Prompt
Please convert the lines below into a JSON list of strings, one string per line, leaving out any blank lines.

Data for the task
· · · ·

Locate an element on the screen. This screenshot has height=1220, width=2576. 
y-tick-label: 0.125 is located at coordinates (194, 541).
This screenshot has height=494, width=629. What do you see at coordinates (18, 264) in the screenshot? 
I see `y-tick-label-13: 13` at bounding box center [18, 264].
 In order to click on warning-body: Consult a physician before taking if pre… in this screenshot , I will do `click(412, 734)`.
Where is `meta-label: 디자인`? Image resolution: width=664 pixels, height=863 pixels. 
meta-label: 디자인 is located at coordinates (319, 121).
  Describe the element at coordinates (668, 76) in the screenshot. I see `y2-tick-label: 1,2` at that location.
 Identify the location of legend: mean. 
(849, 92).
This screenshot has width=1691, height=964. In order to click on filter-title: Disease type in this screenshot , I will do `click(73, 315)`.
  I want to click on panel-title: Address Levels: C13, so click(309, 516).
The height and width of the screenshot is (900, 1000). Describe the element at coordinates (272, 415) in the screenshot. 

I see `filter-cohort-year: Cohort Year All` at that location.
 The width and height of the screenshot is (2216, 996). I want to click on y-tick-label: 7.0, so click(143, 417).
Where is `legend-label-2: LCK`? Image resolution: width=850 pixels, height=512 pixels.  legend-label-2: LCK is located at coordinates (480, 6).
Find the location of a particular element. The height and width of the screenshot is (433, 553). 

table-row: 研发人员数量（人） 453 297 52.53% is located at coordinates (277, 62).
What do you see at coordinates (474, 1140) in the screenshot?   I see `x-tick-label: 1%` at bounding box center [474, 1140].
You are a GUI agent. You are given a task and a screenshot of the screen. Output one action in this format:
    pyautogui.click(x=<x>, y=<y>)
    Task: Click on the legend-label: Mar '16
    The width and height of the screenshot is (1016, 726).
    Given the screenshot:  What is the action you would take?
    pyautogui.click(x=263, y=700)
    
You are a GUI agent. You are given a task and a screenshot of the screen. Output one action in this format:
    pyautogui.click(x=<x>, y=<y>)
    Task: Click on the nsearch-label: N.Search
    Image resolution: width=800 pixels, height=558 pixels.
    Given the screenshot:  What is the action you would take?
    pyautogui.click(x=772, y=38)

· · · ·

Expected answer
[
  "Locate an element on the screen. This screenshot has height=1220, width=2576. ",
  "y-tick-label: 0.125 is located at coordinates (194, 541).",
  "This screenshot has height=494, width=629. What do you see at coordinates (18, 264) in the screenshot? ",
  "I see `y-tick-label-13: 13` at bounding box center [18, 264].",
  " In order to click on warning-body: Consult a physician before taking if pre… in this screenshot , I will do `click(412, 734)`.",
  "Where is `meta-label: 디자인`? Image resolution: width=664 pixels, height=863 pixels. ",
  "meta-label: 디자인 is located at coordinates (319, 121).",
  "  Describe the element at coordinates (668, 76) in the screenshot. I see `y2-tick-label: 1,2` at that location.",
  " Identify the location of legend: mean. ",
  "(849, 92).",
  "This screenshot has width=1691, height=964. In order to click on filter-title: Disease type in this screenshot , I will do `click(73, 315)`.",
  "  I want to click on panel-title: Address Levels: C13, so click(309, 516).",
  "The height and width of the screenshot is (900, 1000). Describe the element at coordinates (272, 415) in the screenshot. ",
  "I see `filter-cohort-year: Cohort Year All` at that location.",
  " The width and height of the screenshot is (2216, 996). I want to click on y-tick-label: 7.0, so click(143, 417).",
  "Where is `legend-label-2: LCK`? Image resolution: width=850 pixels, height=512 pixels.  legend-label-2: LCK is located at coordinates (480, 6).",
  "Find the location of a particular element. The height and width of the screenshot is (433, 553). ",
  "table-row: 研发人员数量（人） 453 297 52.53% is located at coordinates (277, 62).",
  "What do you see at coordinates (474, 1140) in the screenshot?   I see `x-tick-label: 1%` at bounding box center [474, 1140].",
  "You are a GUI agent. You are given a task and a screenshot of the screen. Output one action in this format:",
  "    pyautogui.click(x=<x>, y=<y>)",
  "    Task: Click on the legend-label: Mar '16",
  "    The width and height of the screenshot is (1016, 726).",
  "    Given the screenshot:  What is the action you would take?",
  "    pyautogui.click(x=263, y=700)",
  "You are a GUI agent. You are given a task and a screenshot of the screen. Output one action in this format:",
  "    pyautogui.click(x=<x>, y=<y>)",
  "    Task: Click on the nsearch-label: N.Search",
  "    Image resolution: width=800 pixels, height=558 pixels.",
  "    Given the screenshot:  What is the action you would take?",
  "    pyautogui.click(x=772, y=38)"
]